Written by Dr Foster writer Mike Bartlett, it was refreshingly closer to reality than I’ve seen before. The newsroom, where most of the journalists sat quietly at their desks churning out copy, is exactly like today’s newsrooms, both national and local, where tightened belts have led to fewer people doing more people’s work.

It is very unlike the newsrooms of years ago, when I heard stories from an ex-boyfriend who went from local newspapers to one notorious national tabloid where the volatile editor would burst out of his office and slap the back of the head of every journalist, male and female, as they sat at their desk until he reached the one he was really angry with. Then he would unleash a torrent of abuse at them, including the foulest of language, and sometimes fire them on the spot. My ex lasted three months there.

Somehow, I can imagine Ben Chaplin, as the editor of The Sun-type tabloid in Press and stole the show with his cold-eyed Machiavellian manoeuvrings that led to the Home Secretary resigning after he got hold of pictures from her murky past, behaving like this.

However close it was to the real thing, Press of course did not show journalism as it really is day to day. Most jobs have boring bits and journalism is no different.
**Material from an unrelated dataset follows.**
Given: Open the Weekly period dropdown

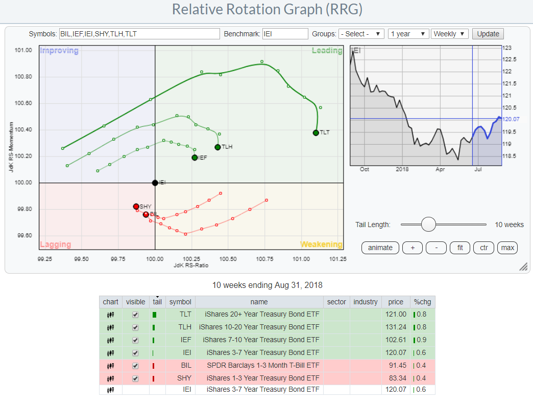Looking at the screenshot, I should click(449, 34).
You barely even get phones ringing with a hot story these days because everything happens by email or online.

But you cannot have the day-to-day realism of any job in a fictional drama because then it would no longer be a drama. Just like that other BBC hit Bodyguard, where real bodyguards told newspapers “Ah, but the job isn’t really like that”, as well as all those police procedurals, where no doubt real police officers are muttering angrily about how they’d never do that in their job, and the doctors who worry how real medics can compare with their fictional counterparts on Casualty, writers have to dramatise to make the jobs look exciting or manipulate them to suit the plot.

By contrast, you only have to watch one episode of the documentary The New York Times: The Fourth Estate, a behind-the-scenes look at the newspaper during Trump’s first year as president, to be bored silly.
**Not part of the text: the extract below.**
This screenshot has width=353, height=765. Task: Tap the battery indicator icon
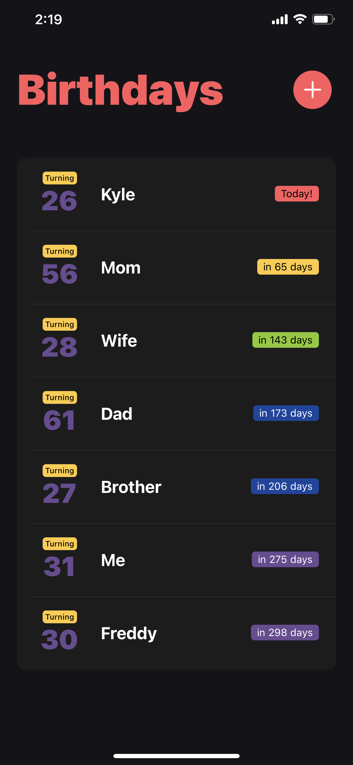point(323,19)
I really hope that as Press progresses, Mike Bartlett also explores the current scourge of fake news.

I want him to explain, in his unique fictional way, the huge difference between trained journalists, who hold a qualification from the National Council for the Training of Journalists having passed exams in the law, how local and national government operate, and how to write a balanced and objective news story as well as shorthand, and online bloggers.

These are mostly people with an opinion but with no background in journalism and so what they write is not backed up with fact and is often a polemic where an objective and balanced argument is absent.

Most people, because they are not au fait with the difference between a trained journalist and a writer cannot and do not appreciate the professionalism of journalists. So this an homage to the honour of real journalists everywhere. We’re not perfect but the vast majority are not the awful hacks dramatists would so love us to be.